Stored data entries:
════
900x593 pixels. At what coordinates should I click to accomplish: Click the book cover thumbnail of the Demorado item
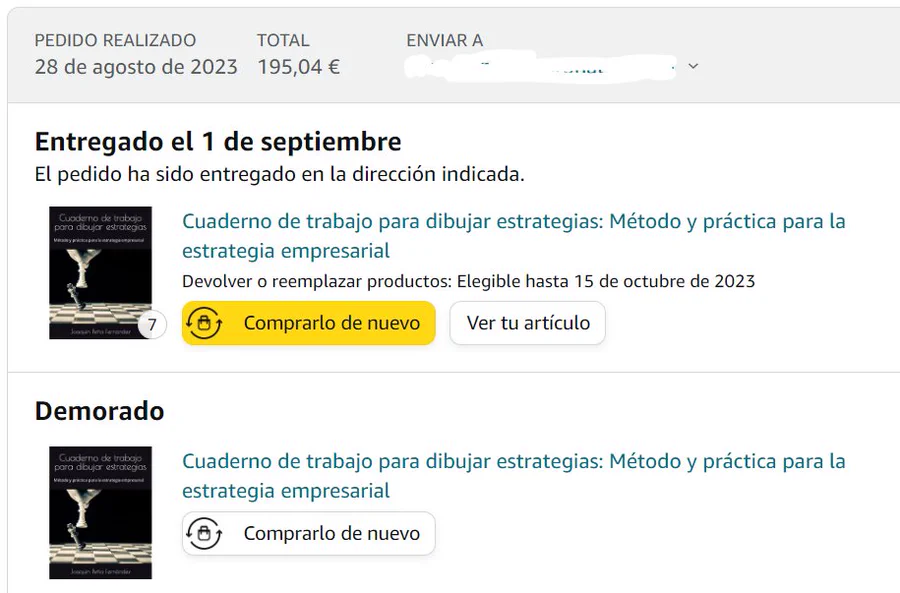(x=100, y=512)
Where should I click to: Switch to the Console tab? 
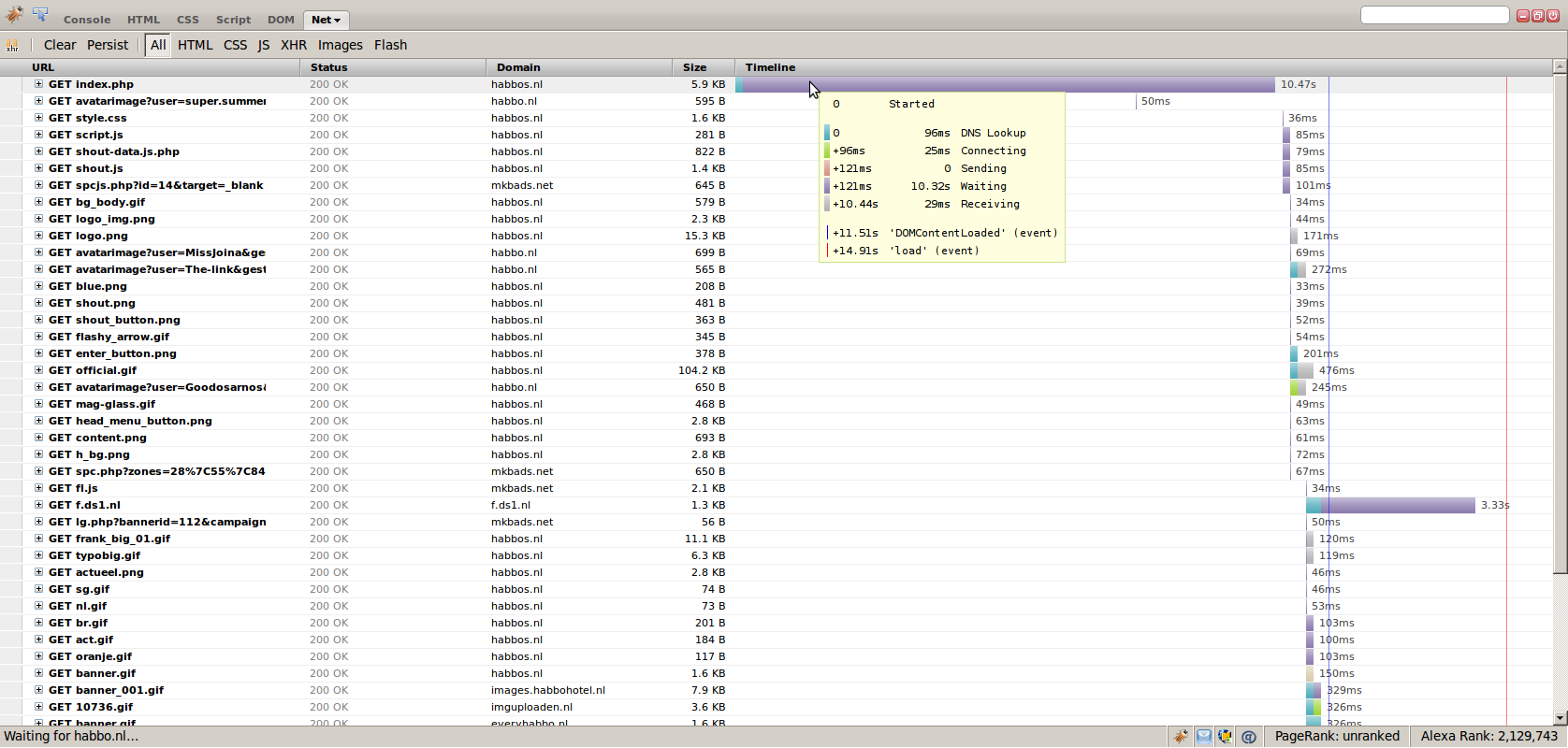(87, 20)
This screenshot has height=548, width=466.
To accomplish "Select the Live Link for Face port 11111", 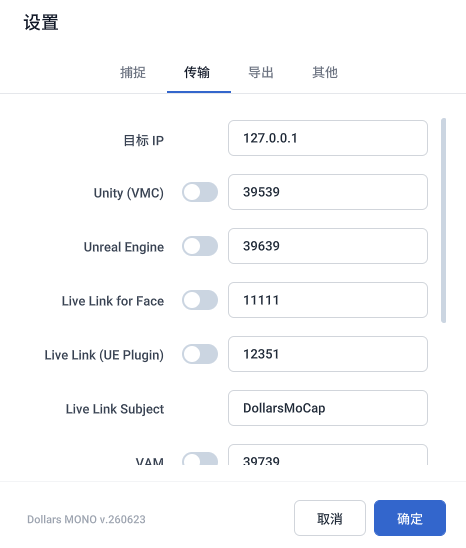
════
Every record above must be copied exactly; none of the pictures belong in the copy.

900x593 pixels. At what coordinates should I click to accomplish: Click the book cover thumbnail of the Demorado item
(x=100, y=512)
Where should I click to: Switch to the Console tab? 
(87, 20)
This screenshot has height=548, width=466.
To accomplish "Select the Live Link for Face port 11111", 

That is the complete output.